For a 100 μl reaction, add:
10x PCR buffer 5 μl
DNA template Y μl
Forward Primer 1 μl
Reverse Primer 1 μl
dNTPs Mix 1 μl
Taq DNA Polymerase 0.25-0.5 μl
Sterile ddH2O X μl
Total reaction volume 50μl
1. Primers diluted to working concentration (10µM working stocks are sufficient for most assays). 2. Final Concentration of primers should be 0.1-0.5 µM.
3. Final Concentration of dNTPs Mix should be 200µM.
4. Final Concentration of DNA template should be 200 pg/µL
5. MgCl2 will depend on the system being utilized.
6. Mix gently by vortex and briefly centrifuge to collect all components to the bottom of the tube.
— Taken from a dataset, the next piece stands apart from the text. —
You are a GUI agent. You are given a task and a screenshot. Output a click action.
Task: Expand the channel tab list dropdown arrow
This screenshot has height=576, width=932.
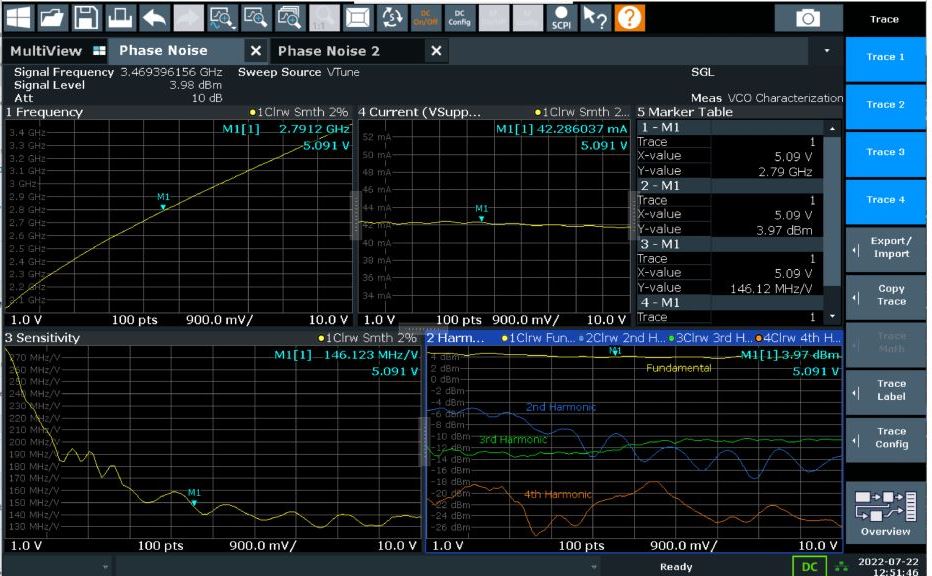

7. For some PCR machines that do not have a heated lid, mineral oil needs to be added to each reaction to prevent evaporation of the sample. The amplified DNA can be evaluated by agarose gel electrophoresis and subsequent ethidium bromide staining. Mineral oil overlay may be removed by a single chloroform extraction (1:1), recovering the aqueous phase.
8. Prepare a control reaction with no template DNA and add more sterile water to the same reaction volume.
A typical PCR program may be:
Initial denaturation, 4-8 min at 94-95 °C.
Denaturation, 15 sec at 94-95 °C.
Annealing, 15 sec at x °C (depends on Tm).
Extension, x sec (depends on product length, 1 min kb-1) at 72 °C.
Return to step 2 for 30-35 additional cycles.
Final extension, 10 min at 72 °C.
Keep sample at 4 °C until loading.
Notes: The amplification parameters will vary depending on the primers and the thermal cycler used. It may be necessary to optimize the system for individual primers, template, and thermal cycler.